Source records:
-=-=-

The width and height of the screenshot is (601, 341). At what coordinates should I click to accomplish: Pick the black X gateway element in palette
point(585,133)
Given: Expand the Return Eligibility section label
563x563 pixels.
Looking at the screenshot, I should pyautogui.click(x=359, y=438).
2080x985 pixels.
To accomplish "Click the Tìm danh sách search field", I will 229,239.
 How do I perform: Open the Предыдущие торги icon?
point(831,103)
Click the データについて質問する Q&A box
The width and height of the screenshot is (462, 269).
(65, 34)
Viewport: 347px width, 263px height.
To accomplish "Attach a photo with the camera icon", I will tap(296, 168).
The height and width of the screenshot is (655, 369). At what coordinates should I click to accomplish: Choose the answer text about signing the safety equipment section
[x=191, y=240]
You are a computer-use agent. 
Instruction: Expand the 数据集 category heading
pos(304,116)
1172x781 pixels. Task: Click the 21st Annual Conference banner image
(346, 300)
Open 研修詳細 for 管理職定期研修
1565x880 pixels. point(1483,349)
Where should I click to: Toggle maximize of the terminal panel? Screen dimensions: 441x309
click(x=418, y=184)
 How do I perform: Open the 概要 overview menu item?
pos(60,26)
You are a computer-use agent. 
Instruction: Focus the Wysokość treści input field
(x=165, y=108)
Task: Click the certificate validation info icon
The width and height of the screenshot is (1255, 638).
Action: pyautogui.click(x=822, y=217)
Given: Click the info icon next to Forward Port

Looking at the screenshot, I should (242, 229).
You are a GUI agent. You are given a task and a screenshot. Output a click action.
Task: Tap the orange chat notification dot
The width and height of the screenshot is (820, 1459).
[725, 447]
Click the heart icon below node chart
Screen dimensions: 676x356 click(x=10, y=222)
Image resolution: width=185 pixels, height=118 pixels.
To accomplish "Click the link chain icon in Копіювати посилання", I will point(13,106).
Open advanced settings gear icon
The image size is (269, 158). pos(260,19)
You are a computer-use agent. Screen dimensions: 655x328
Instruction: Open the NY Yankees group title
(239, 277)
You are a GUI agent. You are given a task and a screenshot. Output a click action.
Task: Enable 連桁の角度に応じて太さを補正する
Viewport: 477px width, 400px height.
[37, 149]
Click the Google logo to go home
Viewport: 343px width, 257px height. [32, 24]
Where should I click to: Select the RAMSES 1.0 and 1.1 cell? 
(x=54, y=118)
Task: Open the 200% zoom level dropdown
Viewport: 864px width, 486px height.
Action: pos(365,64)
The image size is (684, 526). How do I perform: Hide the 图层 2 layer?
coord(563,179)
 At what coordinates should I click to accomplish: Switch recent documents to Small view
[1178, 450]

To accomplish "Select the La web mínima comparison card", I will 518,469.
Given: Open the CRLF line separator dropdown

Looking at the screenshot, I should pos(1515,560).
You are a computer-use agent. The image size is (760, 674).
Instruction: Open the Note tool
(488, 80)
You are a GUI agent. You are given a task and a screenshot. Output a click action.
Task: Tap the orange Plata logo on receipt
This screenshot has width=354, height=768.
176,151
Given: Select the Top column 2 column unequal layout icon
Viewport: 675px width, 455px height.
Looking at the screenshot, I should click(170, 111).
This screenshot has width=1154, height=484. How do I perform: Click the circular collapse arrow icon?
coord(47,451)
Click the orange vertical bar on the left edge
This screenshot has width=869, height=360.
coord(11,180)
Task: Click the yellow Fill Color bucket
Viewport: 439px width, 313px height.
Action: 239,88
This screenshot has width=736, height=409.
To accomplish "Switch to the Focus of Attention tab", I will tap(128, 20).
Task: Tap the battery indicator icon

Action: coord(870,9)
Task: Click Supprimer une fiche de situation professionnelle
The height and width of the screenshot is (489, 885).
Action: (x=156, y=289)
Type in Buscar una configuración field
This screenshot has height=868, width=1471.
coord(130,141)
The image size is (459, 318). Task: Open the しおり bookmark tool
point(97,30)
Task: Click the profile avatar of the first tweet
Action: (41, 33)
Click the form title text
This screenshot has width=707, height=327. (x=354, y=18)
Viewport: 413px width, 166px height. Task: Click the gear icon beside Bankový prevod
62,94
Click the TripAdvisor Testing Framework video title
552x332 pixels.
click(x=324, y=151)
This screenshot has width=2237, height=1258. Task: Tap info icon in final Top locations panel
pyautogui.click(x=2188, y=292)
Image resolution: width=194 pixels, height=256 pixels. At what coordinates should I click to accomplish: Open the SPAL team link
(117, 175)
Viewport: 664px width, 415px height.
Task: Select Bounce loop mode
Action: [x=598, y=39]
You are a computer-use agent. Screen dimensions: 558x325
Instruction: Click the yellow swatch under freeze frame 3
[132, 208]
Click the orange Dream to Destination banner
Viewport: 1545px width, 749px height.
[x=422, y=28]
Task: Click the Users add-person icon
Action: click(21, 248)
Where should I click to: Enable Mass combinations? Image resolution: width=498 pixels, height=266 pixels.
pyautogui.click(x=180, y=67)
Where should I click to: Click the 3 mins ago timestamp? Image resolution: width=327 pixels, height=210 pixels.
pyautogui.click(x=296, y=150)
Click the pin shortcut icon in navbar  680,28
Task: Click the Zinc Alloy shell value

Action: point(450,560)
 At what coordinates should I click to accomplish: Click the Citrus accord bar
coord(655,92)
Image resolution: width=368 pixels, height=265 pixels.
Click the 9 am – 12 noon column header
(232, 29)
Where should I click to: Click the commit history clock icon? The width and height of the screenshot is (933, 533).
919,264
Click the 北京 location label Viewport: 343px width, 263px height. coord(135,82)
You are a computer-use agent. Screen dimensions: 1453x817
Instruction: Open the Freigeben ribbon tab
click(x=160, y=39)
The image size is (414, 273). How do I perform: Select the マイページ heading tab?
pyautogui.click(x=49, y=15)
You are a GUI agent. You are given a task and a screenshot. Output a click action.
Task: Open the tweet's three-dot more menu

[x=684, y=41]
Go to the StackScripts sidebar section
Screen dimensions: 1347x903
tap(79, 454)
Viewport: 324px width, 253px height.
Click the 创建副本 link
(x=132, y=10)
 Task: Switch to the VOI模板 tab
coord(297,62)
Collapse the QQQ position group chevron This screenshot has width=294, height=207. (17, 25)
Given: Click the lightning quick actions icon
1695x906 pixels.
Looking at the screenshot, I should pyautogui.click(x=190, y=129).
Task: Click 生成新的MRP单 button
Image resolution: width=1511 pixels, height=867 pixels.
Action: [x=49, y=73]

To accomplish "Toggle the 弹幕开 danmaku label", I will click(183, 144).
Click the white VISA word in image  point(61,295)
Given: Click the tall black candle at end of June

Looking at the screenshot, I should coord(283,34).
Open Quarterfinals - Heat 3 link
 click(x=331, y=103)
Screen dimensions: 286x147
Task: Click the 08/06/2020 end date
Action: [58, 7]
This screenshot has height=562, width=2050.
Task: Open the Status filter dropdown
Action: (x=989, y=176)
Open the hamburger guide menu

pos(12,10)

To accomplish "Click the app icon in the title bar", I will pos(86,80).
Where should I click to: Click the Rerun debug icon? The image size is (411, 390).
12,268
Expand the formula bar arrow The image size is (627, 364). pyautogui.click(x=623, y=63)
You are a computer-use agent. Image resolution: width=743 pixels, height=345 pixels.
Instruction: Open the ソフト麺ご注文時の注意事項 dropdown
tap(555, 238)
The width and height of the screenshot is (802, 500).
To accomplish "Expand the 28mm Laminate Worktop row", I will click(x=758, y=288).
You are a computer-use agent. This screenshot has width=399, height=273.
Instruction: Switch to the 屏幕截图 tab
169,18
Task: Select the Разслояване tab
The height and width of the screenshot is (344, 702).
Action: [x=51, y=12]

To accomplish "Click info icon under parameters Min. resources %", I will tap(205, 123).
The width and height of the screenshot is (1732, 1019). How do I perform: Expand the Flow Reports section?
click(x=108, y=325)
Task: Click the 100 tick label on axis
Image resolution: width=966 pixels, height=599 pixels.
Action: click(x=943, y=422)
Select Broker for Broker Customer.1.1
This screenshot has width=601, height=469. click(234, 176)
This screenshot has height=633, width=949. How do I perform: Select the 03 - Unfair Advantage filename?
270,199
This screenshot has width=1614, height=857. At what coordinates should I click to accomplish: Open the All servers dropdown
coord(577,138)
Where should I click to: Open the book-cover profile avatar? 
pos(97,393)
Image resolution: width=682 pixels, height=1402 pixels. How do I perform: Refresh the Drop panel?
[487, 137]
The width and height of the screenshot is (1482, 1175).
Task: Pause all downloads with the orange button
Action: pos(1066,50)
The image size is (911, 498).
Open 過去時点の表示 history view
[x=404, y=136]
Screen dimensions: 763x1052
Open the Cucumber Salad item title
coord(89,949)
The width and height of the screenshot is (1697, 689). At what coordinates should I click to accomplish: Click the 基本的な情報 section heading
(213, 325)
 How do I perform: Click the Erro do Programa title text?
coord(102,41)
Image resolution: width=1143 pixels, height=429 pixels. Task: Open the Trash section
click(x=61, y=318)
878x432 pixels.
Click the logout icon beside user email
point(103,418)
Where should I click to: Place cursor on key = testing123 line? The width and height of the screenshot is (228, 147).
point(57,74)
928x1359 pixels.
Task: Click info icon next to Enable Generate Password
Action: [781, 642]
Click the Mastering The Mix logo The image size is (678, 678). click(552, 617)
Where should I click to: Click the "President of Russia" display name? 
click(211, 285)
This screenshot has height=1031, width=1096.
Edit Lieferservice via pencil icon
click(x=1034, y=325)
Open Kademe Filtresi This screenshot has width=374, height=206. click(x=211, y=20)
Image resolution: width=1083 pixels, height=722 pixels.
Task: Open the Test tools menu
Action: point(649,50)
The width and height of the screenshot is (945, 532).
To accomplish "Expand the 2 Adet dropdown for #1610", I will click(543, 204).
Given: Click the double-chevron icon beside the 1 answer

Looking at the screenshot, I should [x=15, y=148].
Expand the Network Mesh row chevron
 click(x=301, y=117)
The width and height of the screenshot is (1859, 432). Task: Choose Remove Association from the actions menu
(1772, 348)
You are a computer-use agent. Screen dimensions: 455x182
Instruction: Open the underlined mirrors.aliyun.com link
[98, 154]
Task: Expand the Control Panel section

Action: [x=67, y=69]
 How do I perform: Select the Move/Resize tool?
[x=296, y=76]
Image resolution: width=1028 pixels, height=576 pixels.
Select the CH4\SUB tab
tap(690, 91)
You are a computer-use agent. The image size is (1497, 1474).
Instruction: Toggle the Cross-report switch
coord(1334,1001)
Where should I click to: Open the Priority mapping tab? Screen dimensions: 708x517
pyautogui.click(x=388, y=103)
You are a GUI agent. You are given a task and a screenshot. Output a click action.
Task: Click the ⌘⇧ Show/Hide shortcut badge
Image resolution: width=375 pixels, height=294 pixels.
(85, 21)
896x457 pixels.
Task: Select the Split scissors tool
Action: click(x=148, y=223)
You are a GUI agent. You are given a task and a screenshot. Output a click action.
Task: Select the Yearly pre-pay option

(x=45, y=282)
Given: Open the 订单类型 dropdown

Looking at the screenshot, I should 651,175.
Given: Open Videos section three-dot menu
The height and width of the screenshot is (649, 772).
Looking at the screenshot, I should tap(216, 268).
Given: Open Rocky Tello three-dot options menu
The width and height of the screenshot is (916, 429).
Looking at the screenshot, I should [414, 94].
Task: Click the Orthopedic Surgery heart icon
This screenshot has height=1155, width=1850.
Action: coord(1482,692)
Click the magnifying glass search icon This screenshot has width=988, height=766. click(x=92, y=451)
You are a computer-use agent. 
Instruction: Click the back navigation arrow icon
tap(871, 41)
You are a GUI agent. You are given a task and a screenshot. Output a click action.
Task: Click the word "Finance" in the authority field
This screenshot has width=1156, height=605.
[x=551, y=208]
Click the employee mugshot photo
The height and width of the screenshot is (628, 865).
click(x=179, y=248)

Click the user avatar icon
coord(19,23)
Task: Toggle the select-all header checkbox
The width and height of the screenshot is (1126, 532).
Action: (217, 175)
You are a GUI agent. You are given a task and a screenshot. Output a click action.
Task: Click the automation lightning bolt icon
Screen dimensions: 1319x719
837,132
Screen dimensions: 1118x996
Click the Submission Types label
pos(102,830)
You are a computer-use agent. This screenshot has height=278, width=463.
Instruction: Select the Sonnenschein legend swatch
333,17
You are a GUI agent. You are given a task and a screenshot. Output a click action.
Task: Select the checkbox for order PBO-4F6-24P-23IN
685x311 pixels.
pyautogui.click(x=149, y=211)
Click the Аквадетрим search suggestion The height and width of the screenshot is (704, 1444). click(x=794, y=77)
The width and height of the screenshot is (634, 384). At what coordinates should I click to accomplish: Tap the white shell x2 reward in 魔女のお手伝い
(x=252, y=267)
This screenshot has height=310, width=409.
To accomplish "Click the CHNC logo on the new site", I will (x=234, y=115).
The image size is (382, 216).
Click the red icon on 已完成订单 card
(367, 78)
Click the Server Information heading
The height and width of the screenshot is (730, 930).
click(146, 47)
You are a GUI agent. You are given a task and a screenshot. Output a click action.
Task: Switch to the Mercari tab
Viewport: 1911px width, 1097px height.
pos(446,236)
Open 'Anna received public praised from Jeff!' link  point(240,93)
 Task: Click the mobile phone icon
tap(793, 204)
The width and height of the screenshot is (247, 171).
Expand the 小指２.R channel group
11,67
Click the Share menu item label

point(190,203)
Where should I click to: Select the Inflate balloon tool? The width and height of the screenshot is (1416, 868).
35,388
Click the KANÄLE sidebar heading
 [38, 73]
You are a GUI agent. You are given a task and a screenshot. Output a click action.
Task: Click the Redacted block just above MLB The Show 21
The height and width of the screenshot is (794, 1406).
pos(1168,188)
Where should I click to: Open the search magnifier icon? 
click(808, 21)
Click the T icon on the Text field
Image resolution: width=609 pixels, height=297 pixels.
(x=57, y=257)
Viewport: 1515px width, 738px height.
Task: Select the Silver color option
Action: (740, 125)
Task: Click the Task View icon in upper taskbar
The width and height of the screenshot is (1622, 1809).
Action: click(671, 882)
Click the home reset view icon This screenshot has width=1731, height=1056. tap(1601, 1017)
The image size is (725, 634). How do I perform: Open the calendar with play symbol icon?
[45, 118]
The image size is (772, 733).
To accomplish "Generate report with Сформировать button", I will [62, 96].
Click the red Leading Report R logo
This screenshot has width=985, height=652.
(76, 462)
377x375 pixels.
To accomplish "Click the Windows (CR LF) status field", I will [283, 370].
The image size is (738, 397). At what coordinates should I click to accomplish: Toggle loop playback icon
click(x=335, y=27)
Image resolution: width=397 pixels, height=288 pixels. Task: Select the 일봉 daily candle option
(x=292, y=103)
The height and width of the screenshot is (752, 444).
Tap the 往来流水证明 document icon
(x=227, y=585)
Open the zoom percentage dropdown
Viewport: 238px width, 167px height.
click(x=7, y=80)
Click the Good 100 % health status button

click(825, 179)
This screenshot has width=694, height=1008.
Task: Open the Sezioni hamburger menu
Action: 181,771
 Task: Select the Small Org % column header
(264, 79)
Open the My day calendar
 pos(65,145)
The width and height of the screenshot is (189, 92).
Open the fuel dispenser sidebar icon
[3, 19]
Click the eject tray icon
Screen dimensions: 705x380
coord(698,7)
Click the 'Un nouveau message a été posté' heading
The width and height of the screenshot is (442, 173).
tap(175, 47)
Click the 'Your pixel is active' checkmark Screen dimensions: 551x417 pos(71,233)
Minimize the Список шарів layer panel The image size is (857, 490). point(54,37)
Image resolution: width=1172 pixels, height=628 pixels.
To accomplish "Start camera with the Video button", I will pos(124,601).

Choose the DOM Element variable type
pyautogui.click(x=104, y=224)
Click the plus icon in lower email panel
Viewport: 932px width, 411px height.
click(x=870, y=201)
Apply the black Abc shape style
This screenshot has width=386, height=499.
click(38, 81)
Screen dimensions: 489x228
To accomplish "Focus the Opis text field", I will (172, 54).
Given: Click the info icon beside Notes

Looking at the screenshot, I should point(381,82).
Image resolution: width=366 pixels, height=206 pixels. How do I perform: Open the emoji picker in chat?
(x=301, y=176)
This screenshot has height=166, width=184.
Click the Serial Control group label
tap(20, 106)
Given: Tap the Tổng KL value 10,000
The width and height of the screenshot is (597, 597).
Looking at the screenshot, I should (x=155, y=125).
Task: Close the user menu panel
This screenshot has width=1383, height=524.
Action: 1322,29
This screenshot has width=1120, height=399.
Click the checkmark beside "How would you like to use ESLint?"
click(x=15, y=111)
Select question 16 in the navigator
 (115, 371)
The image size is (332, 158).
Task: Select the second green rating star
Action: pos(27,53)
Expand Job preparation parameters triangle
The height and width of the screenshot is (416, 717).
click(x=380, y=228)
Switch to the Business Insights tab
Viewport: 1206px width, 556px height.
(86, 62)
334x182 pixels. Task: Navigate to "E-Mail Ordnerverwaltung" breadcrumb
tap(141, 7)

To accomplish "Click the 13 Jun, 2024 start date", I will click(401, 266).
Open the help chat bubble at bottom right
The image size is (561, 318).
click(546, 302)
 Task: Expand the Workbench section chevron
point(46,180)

-=-=-

Can you give the lines of the records above, starting with the line that contains "Click the 北京" and going on through the line that contains "tap(79, 454)", as a Markdown table with the columns Row and Text, numbering each line and leaving out blank lines?

Worked answer:
| Row | Text |
|---|---|
| 1 | Click the 北京 location label Viewport: 343px width, 263px height. coord(135,82) |
| 2 | You are a computer-use agent. Screen dimensions: 1453x817 |
| 3 | Instruction: Open the Freigeben ribbon tab |
| 4 | click(x=160, y=39) |
| 5 | The image size is (414, 273). How do I perform: Select the マイページ heading tab? |
| 6 | pyautogui.click(x=49, y=15) |
| 7 | You are a GUI agent. You are given a task and a screenshot. Output a click action. |
| 8 | Task: Open the tweet's three-dot more menu |
| 9 | [x=684, y=41] |
| 10 | Go to the StackScripts sidebar section |
| 11 | Screen dimensions: 1347x903 |
| 12 | tap(79, 454) |